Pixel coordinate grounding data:
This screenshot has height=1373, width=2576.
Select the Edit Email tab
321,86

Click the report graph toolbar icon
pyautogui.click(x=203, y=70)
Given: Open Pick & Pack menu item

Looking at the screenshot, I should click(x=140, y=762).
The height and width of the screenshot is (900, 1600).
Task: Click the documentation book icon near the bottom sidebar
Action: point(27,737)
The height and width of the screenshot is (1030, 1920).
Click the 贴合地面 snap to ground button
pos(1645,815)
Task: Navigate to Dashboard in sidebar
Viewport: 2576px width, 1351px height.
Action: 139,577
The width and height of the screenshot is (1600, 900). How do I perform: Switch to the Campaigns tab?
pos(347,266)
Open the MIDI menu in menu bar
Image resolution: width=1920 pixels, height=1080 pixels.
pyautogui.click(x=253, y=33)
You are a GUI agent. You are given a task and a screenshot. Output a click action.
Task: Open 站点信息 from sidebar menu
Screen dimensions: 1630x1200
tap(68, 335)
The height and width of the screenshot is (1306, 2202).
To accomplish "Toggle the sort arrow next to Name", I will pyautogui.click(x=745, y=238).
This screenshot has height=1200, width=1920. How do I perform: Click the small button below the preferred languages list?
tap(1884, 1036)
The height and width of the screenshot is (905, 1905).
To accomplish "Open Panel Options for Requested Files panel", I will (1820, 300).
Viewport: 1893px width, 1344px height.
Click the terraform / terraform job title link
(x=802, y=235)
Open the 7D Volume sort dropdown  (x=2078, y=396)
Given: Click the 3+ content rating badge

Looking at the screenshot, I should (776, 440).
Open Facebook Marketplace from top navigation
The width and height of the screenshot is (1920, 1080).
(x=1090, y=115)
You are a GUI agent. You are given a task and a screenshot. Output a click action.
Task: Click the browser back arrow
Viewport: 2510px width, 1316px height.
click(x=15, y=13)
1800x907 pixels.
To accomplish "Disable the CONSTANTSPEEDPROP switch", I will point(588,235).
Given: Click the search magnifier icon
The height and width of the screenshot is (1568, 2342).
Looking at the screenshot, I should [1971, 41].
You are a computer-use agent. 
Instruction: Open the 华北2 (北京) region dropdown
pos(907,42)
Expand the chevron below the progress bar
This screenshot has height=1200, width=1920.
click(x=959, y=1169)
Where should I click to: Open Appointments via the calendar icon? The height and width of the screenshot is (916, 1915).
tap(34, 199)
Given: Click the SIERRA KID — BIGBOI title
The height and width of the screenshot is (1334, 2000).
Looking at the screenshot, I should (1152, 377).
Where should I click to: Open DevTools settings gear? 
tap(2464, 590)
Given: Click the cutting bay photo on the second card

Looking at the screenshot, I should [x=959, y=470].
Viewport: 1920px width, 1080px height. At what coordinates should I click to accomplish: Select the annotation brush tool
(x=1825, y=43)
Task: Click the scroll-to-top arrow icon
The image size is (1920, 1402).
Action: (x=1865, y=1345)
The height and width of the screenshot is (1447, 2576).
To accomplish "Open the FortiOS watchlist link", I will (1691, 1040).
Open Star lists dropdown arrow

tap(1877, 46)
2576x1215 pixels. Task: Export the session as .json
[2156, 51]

**What you have to do**
Each line from the one that holds "Task: Click the scroll-to-top arrow icon" to the end of the records above should be transcribed exactly, both ends included.

**Problem solution**
Task: Click the scroll-to-top arrow icon
The image size is (1920, 1402).
Action: (x=1865, y=1345)
The height and width of the screenshot is (1447, 2576).
To accomplish "Open the FortiOS watchlist link", I will (1691, 1040).
Open Star lists dropdown arrow

tap(1877, 46)
2576x1215 pixels. Task: Export the session as .json
[2156, 51]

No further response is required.